2. direct " more storehouse-multistations " large-scale system model for mending storehouse is decomposed into the R single storehouse-multistation water resource optimizations for directly mending storehouse Mathematical modeling is configured, object function is:
<mrow> <msub> <mi>F</mi> <mi>h</mi> </msub> <mo>=</mo> <mi>m</mi> <mi>i</mi> <mi>n</mi> <mi> </mi> <msub> <mi>Z</mi> <mi>h</mi> </msub> <mo>=</mo> <mi>m</mi> <mi>i</mi> <mi>n</mi> <munderover> <mo>&amp;Sigma;</mo> <mrow> <mi>i</mi> <mo>=</mo> <mn>1</mn> </mrow> <mi>N</mi> </munderover> <msup> <mrow> <mo>(</mo> <msub> <mi>G</mi> <mrow> <mi>h</mi> <mo>,</mo> <mi>i</mi> </mrow> </msub> <mo>-</mo> <msub> <mi>YS</mi> <mrow> <mi>h</mi> <mo>,</mo> <mi>i</mi> </mrow> </msub> <mo>)</mo> </mrow> <mn>2</mn> </msup> <mo>-</mo> <mo>-</mo> <mo>-</mo> <mrow> <mo>(</mo> <mn>11</mn> <mo>)</mo> </mrow> </mrow>
3. the single storehouse-multistation water resource optimal allocation mathematical modeling in pair directly benefit storehouse optimizes, will without outer water diversion volume from final stage Single storehouse-the multiple station systems asked set out, and carry out single storehouse-multiple station systems water resource optimal allocation successively, specifically include:
(1) single seat reservoir-multiple station systems water resource optimal allocation submodel is solved using one-dimensional dynamic programming, when obtaining each Duan Shuiku optimal water supply processes GH, i, it is optimal to abandon process water PSH, i, and mend the optimal moisturizing total amount process Y of storehouse Group of Pumping StationH, i, H=1,2 ... R, i=1,2 ... N;
(2) solved using decomposition-Dynamic Programming polymerization to mending storehouse Group of Pumping Station two level subsystem model, obtain each benefit storehouse pumping plant The optimal rate of water make-up YB of day partH, k, i *
4. obtain each reservoir day part output G in more reservoir-more pumping station systemsH, i, outer water diversion volume WDH, i, abandon water PSH, i、 And corresponding each benefit storehouse pumping plant rate of water make-up YBH, k, iProcess, h=1,2 ..., R.
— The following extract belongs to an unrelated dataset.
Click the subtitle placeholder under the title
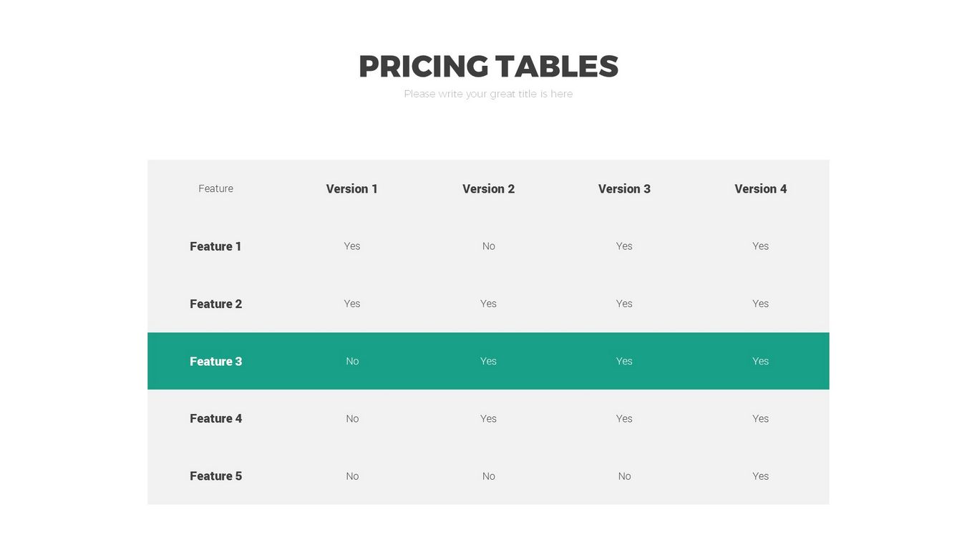This screenshot has width=977, height=550. [488, 94]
2. according to the method for claim 1, it is characterised in that the constraints in step (1) includes:
(1) that directly mends storehouse is available for water inventory constraints in single storehouse-multiple station systems year:In varying level year difference fraction situation Under, consideration needs water requirement, the water that water supply project provides;Wherein, in addition to final stage reservoir only needs to supply water to place intake area, remaining Reservoirs at different levels also need to undertake outer water transfer task, supply next stage reservoir, i.e.,:
To the 1st~the R-1 seat reservoirs:
To Building R reservoir:
In formula:WDH, iTo assign the output of next stage reservoir, unit outside h seats the i-th period of reservoir:Ten thousand m3;SKhFor h seat water The year in storehouse is available for water inventory, unit:Ten thousand m3;M be h seat reservoirs benefit storehouse pumping plant quantity, unit:Seat;K compiles to mend storehouse pumping plant Number, k=1,2 ... M;BZH, kStorehouse pumping plant year permission water lift total amount, unit are mended for the kth seat of h seat reservoirs:Ten thousand m3;Remaining Variable implication is same as above.
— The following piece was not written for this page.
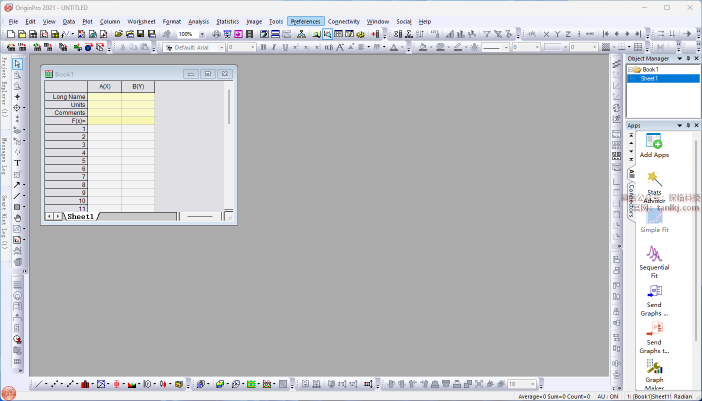Click the Add Data Filter funnel icon

[x=487, y=34]
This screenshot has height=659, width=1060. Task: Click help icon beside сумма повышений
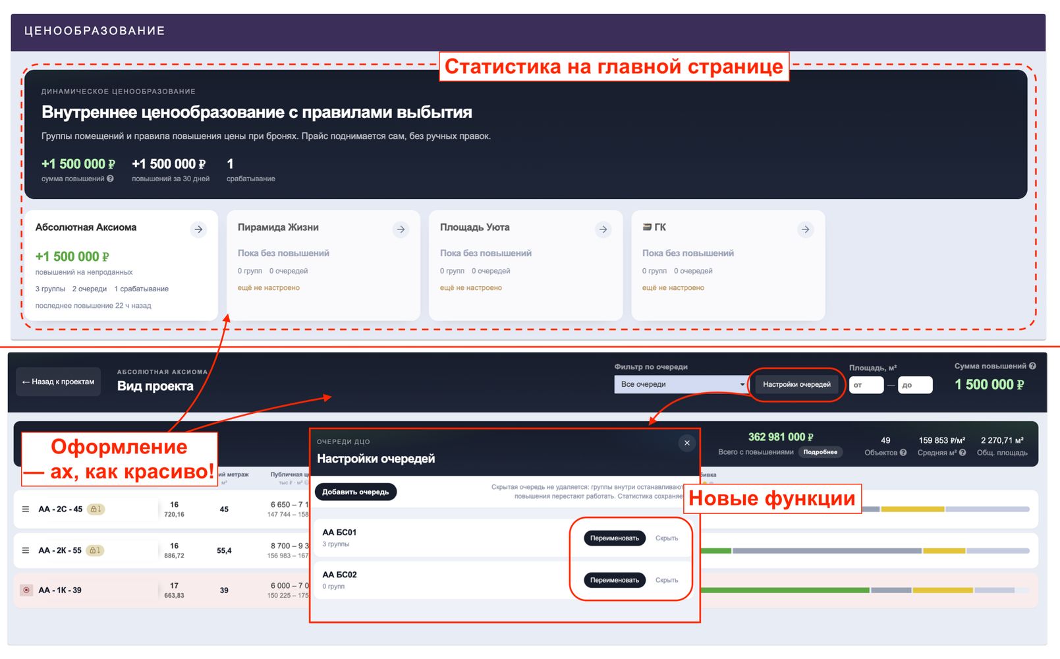coord(110,179)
(2) consider that higher level's reservoir calls in single reservoir operation criterion constraints with itself outer water diversion volume requirement:For any h Individual more pumping plants directly mend single water reservoir system in storehouse, it also is contemplated that the outer water diversion volume requirement of reservoir, according to water balance equation:
To the 1st~the R-1 seat reservoirs:VH, i=VH, i-1+LSH, i+YH, i-PSH, i-EFH, i-GH, i-WDH, i (4)
To Building R reservoir:VR, i=VR, i-1+LSR, i+YR, i-PSR, i-EFR, i-GR, i (5)
On this basis, reservoir operation criterion is as follows:
1. when the i-th period end pondage is less than reservoir minimum capacity of a reservoir VH, minWhen, then the i-th period should by Group of Pumping Station give reservoir mend Water, Δ more than moisturizing to utilizable capacity, that is, reservoir minimum capacity of a reservoirH, 1, i.e.,:
VH, i< VH, minWhen:YH, i=VH, min-VH, iH, 1 (6)
This period reservoir abandons water PSH, i=0.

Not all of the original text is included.